Tell us about your most recent system incident

sparcguy · May 17, 2011, 10:53pm

maybe we can start a thread to keep a record of administration changes made by yourself or other people but later blew into a huge incident affecting many users.

I'll start first. Recently due to security requirements we decided to disallow ftp usage to all users on all our servers by updating the /etc/ftpusers. But we also wanted to avoid duplication of work when people leave and we'd have to delete their accounts but sometimes forget to update /etc/ftpusers so we decided to have a script do this job for us.

This is the script I came up with that we put into all our servers. Basically it grabs every user in /etc/passwd and updates into /etc/ftpusers and runs once a month from crontab.

/usr/bin/cp -p /etc/passwd /etc/passwd.`date +%d%m%y`
if [[ -s /etc/ftpd/ftpusers ]] then
        /usr/bin/cp -p /etc/ftpd/ftpusers /etc/ftpd/ftpusers.`date +%d%m%y`
        /usr/bin/cat /etc/passwd | cut -d: -f1 > /etc/ftpd/ftpusers
else
        /usr/bin/touch /etc/ftpd/ftpusers
        /usr/bin/cat /etc/passwd | cut -d: -f1 > /etc/ftpd/ftpusers
fi

We did this very minor change on a friday and by monday totally forgot about it. When monday morning came around application folks complained a strange problem. One of their more critical apps had problems re-starting. On this solaris server due to configuration max_nprocs was set to 400 in the /etc/system and ps -ef showed 399 processes. The os couldn't fork anymore processes and server became very sluggish we wrestled with the problem for hours shutdown apps and database and finally decision came to do an emergency reboot in the afternoon.

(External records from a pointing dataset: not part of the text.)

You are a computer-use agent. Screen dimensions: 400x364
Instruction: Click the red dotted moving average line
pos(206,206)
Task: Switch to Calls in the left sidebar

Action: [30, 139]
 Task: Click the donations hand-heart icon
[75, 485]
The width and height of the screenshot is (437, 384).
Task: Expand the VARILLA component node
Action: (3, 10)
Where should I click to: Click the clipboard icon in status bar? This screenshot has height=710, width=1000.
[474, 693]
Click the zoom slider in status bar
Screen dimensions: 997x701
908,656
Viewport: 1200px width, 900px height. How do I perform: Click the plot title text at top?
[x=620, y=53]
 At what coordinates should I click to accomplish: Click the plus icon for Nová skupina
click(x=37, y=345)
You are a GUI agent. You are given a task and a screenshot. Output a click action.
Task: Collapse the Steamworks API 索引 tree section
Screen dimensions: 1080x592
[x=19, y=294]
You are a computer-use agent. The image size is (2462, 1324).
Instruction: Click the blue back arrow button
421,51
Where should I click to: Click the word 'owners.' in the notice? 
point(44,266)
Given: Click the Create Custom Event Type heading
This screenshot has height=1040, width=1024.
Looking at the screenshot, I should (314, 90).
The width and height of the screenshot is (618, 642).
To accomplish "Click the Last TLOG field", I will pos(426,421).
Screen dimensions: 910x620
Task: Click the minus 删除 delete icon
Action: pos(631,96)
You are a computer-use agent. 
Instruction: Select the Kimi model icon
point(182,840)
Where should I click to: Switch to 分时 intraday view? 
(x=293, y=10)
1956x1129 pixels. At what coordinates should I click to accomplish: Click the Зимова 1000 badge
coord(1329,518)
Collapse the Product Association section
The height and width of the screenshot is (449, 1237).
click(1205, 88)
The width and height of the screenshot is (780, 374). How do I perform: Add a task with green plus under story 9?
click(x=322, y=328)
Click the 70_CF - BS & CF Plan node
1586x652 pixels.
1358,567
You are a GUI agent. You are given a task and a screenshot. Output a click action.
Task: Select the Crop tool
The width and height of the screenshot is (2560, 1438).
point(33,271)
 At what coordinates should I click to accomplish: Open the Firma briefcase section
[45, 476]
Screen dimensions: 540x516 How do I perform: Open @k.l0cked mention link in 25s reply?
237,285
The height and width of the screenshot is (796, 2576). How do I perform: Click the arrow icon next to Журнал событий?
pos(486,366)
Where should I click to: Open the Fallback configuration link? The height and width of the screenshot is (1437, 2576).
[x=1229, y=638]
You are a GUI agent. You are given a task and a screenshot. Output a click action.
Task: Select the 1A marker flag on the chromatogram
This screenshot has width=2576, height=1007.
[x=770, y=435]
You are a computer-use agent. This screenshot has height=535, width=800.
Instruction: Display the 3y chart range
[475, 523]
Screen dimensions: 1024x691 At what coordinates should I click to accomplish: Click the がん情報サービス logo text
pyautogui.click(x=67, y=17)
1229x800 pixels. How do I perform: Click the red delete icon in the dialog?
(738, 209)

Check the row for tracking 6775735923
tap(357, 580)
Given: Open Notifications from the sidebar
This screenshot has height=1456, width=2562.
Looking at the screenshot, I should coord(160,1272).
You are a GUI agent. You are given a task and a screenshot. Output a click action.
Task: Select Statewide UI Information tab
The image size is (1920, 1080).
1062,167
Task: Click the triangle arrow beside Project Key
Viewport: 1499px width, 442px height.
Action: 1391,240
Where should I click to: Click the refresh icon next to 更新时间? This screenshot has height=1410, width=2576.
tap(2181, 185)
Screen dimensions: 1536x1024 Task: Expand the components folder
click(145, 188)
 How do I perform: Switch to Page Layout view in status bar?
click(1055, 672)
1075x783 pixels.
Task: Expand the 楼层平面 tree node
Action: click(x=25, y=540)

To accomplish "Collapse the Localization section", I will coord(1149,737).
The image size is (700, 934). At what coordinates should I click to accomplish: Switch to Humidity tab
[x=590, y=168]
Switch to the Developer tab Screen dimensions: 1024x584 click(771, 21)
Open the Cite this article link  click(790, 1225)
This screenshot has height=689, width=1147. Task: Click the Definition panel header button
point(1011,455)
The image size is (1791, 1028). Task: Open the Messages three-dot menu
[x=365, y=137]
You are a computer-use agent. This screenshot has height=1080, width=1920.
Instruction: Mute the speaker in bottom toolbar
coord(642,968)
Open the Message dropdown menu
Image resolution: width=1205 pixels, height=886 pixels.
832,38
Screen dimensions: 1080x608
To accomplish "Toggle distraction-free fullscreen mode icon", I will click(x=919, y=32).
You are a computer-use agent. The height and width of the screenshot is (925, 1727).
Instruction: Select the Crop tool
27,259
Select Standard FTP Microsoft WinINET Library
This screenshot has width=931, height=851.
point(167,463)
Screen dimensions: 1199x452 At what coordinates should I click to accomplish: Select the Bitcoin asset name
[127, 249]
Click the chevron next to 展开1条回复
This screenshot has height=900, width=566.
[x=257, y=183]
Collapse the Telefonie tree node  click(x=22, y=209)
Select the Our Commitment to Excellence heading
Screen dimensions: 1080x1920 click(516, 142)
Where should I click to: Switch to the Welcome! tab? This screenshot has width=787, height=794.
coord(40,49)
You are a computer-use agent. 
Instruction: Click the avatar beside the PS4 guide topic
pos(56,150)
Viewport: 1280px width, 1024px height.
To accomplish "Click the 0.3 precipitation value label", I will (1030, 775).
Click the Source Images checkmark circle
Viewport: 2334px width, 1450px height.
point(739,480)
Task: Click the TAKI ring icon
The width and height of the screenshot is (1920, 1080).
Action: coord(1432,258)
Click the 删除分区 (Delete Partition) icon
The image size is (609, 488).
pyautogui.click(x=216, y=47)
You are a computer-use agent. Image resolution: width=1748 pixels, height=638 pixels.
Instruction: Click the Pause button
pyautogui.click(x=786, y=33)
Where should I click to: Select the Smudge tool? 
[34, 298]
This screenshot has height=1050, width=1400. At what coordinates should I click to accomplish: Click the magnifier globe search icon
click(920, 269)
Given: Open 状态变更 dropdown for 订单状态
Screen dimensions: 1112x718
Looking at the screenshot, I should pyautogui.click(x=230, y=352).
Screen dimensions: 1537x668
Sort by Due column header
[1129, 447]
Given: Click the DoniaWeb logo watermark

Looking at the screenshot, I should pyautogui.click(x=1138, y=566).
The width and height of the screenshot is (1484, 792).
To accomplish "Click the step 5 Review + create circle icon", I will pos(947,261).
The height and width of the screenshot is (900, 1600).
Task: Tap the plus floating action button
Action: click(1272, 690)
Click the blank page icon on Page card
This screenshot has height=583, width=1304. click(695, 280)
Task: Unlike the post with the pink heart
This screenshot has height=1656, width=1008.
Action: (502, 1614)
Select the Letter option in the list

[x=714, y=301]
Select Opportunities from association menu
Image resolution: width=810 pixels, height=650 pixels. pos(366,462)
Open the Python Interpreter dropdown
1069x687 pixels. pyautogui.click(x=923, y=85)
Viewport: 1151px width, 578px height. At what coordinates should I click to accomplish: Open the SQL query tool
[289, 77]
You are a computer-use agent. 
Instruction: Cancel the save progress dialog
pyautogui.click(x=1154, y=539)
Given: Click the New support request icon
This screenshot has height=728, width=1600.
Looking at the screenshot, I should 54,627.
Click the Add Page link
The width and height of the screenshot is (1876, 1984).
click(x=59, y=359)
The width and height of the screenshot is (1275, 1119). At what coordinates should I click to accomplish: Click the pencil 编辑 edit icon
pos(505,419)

By evening the system had slowly built itself up to around 400 processes and the problem resurfaced again. We went thru all the processes and
realized that one other application showed consistent errors from the logs, we also saw this application which does some "migration" activity had a large number of backlog processes.

One of the good things about Solaris operating system is that it has a command called truss. We manually ran the command with 'truss' and from the debug output managed see that it was trying to logon to the backend storage server via ftp service but complained about a 'login mismatch' so in the meantime the number of file transfer requests started growing and this began to have a 'knock on' effect on the other applications. Once we excluded that user from /etc/ftpusers on the backend server we saw a substantial drop in the number of process and things started to normalize.

Mistakes: didn't do 'last | grep ftp' as a pre-check before implementing script.

figaro · May 18, 2011, 4:54pm

Today we received an email from one of our clients requesting a password reset. He is non-technical to say the least. We provide him the password, telling him it has been reset, but it is always the same one. He has multiple, one for the domain, one for the hosting company, one for ftp etc etc, each having its own password. We really shouldn't have these, but it is just easier to help him, look up the password from the list and gain some goodwill. Big security breach.

jim_mcnamara · May 18, 2011, 5:39pm

We turned 3 - M4000's into the power of of one v445.

We were required to use SAN that is not fully supported by Solaris 10- Eqallogic PS6000.
Our I/O is beyond pathetic. We have latencies of 300ms on the production SAN. We are playing with data links and other things to get around the fact that the iSCSi initiator cannot create mote than four sessions. Our SAN can handle 16 sessions without even breathing hard. There are loads of problems.

I now know more about scsi_vhci than ever before. Wrote some C system code to look at what the driver thinks it has for parms.

One of our M4000 boxes when correctly configured, can do 5-10 times what a v445 can do. Our three boxes together cannot even do that, we are so terribly I/O bound.

Oracle Sun contacted us. They plan on driver enhancements (scsi_vhci).